Sunday, 3 May 2015

Social Behaviors

When the video camera become available and fell into the hands of artists. Some of the first things they did was to record relatively simple actions. Snapping tree branches, mooching around their studios and so on.

These actions carried on and the camera became smaller and cheaper and the camcorder became the means for artists to record things like trekking through their bedroom (Lucy Gunning) dancing in the street (Gillian Wearing) or autobiographies (Tracey Emin.)

What the camcorder seemed to offer was a certain type of freedom, allowing artists to catch phenomena or actions. A new spontaneity was offered, have camera will art.

Didn’t it?

Trying to think of recent video works which didn’t show either documentation of actions or wasn’t plonked down and let run. Maybe I need to see better video work.

This thinking was trigged by seeing the work of Li Binyuan at the CFCCA Manchester. His exhibition Social Behaviours features a number of performative actions captured by smartphone.

Simple actions simply captured.  

While I understand everything is more complex then it appears. Some of the actions presented, cartwheeling across a bridge, jumping in time to the rhythm of a passing train, flicking a lighter, remind me of those early video works. Press record and go.

It’s probably a falsehood but I can’t help but imagine Binyuan reaching into his pocket. Pulling out his phone putting it on a steady surface and getting on with it. I guess it appeals to the sense that art is a spontaneous reaction to the world.
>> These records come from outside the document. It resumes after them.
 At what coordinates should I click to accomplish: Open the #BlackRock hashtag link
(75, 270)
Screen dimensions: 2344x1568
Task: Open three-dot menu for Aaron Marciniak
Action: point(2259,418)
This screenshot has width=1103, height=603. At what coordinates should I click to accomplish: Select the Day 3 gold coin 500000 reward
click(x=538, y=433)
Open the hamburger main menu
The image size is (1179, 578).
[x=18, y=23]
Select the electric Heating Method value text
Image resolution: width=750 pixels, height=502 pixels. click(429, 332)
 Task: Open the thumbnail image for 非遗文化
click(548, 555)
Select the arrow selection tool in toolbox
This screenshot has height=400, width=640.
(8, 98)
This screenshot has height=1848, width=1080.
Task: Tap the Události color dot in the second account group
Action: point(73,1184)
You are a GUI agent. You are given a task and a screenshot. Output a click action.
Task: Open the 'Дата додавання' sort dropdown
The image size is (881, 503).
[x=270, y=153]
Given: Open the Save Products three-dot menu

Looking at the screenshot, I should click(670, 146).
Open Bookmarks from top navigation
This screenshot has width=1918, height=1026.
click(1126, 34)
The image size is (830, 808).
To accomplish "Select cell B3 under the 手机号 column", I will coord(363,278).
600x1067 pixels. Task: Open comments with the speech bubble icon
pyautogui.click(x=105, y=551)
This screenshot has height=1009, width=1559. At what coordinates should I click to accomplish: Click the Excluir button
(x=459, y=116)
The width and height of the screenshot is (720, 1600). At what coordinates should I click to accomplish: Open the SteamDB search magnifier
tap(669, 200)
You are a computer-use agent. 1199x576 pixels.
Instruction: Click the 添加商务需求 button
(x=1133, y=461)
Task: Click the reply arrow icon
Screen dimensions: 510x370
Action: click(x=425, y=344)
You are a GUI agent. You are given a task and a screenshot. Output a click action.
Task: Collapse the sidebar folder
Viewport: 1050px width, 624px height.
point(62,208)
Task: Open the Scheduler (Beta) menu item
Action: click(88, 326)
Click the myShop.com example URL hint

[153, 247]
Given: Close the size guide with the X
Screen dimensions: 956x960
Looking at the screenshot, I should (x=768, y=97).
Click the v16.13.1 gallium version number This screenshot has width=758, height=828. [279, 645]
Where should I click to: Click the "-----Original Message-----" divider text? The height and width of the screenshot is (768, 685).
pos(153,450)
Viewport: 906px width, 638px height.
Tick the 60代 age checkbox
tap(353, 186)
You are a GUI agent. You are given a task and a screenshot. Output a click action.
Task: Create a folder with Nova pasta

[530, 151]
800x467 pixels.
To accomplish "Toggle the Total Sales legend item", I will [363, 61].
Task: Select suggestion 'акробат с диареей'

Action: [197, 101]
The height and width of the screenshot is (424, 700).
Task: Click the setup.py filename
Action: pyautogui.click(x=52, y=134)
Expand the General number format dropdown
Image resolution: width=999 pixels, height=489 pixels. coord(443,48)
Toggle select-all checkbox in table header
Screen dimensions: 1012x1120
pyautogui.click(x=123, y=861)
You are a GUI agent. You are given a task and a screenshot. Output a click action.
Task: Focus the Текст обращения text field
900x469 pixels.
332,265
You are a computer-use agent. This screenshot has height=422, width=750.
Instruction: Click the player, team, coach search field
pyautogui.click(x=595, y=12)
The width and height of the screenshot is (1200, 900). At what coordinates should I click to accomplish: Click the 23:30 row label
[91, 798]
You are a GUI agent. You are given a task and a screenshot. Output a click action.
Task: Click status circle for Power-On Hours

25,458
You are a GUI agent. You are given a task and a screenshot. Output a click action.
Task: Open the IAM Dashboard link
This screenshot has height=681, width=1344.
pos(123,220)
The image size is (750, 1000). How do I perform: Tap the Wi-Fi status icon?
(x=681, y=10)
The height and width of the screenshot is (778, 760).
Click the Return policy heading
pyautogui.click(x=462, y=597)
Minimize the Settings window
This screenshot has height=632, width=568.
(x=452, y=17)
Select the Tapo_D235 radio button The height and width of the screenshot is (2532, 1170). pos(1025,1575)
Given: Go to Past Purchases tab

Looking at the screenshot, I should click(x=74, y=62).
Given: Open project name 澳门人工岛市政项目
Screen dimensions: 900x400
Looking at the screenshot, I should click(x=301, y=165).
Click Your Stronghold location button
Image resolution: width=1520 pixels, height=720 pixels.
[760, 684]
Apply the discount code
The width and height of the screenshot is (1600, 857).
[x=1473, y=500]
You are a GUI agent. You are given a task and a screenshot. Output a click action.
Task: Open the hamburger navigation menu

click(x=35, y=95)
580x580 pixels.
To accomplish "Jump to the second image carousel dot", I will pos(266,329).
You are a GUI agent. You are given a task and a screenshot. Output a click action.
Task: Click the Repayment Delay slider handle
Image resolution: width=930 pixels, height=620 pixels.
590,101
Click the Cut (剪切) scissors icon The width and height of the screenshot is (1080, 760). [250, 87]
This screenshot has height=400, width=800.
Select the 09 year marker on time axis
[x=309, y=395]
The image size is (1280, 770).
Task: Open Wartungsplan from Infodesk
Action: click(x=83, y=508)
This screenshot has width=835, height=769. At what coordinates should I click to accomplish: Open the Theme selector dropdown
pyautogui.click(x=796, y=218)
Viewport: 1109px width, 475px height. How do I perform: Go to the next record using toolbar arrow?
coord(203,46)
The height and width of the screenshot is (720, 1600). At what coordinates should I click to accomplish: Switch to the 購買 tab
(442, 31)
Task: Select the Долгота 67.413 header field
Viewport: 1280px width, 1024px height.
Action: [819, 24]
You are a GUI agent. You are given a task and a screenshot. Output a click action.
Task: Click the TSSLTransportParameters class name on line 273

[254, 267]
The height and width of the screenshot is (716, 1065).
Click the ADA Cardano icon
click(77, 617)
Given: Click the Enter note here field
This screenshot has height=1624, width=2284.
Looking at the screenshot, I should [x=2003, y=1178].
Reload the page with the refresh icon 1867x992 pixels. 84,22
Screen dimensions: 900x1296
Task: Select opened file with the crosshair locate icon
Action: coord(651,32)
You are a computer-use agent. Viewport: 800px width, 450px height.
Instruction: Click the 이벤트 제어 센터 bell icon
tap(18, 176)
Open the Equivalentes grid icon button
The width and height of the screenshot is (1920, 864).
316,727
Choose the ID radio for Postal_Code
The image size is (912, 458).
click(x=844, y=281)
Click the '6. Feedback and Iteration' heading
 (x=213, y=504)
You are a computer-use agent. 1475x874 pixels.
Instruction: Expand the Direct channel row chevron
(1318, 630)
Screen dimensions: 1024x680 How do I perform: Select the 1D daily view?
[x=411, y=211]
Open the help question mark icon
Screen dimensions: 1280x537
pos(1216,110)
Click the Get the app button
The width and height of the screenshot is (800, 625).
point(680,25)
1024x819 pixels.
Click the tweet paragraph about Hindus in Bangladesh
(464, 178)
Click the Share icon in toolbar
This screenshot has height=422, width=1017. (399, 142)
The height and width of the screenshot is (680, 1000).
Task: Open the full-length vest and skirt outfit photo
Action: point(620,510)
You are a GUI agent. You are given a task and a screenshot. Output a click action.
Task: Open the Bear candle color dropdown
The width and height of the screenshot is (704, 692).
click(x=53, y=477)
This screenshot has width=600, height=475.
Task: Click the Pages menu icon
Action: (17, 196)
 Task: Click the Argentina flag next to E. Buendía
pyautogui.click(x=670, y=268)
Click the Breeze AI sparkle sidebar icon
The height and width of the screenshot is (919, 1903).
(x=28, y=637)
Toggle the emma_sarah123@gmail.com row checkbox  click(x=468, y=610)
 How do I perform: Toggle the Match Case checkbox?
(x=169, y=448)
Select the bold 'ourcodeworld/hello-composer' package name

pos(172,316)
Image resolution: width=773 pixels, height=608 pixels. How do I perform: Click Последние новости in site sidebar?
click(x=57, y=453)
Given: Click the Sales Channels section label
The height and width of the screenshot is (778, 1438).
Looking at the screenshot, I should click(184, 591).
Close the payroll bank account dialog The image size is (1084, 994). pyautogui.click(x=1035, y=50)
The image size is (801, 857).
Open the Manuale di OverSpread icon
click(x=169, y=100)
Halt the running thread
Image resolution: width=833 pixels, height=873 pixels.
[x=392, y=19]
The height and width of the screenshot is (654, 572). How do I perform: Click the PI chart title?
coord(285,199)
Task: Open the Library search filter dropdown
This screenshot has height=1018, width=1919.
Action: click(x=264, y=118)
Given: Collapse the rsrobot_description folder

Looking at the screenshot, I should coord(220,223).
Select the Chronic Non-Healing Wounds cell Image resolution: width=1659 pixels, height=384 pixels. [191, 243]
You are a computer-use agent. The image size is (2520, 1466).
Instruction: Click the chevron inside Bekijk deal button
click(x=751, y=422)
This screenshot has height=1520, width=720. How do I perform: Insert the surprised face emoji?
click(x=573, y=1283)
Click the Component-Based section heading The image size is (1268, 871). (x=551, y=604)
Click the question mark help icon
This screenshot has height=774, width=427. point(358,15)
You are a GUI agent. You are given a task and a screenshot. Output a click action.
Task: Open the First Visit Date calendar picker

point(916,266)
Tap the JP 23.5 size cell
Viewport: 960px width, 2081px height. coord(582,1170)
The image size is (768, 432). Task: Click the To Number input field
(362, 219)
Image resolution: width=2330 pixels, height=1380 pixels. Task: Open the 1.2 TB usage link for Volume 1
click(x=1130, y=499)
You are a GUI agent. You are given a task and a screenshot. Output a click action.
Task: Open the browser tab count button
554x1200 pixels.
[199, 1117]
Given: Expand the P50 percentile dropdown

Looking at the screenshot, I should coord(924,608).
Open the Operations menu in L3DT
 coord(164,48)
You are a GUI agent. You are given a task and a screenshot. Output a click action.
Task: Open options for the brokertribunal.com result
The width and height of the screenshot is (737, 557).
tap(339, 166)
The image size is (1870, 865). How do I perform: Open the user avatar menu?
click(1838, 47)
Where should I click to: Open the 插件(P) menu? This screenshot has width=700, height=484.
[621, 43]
Also it’s not just the videos, it is also how the videos have been curated. The videos are displayed in ways which complement the actions within them. For example Signal where the artist attempts to light a lighter in time with the flashing lights of a tower block is projected across two screens. Thereby creating a sense of distance. Similarly in Exercise 47mins featuring the artist apparently making trees sway by blowing on them, this is partly projected on a cloth which itself sways in sympathetic motion.

It’s a sympathetic curation which allows the themes and playfulness of the videos to come through.

It’s what the videos show and the way that they have been curated that prompted these thoughts on video art. That a certain expectation of what video art is and how it could be shown has been set. That for the last thirty of more years a convention of video work being shown on monitor or wall.

Echoing the tradition modes of cinema and television. Which was often used by artists to promote a sense of familiarity and pulling the viewer in.

The biggest change in galleries seems to be the move from monitors to flat screens.
Theirs is also the question of why there hasn’t been a ‘second wave’ of video artists. Given the availability of the technology and the changes of that technology it’s a wonder we haven’t seen artists embrace it to make and show art in new ways. Janet Cardiff has employed this tech in this piece.

Maybe it just hasn't gotten into the gallery space, maybe it’s up on YouTube. Maybe it’s a technology that artist are just understanding the possibilities in their hands.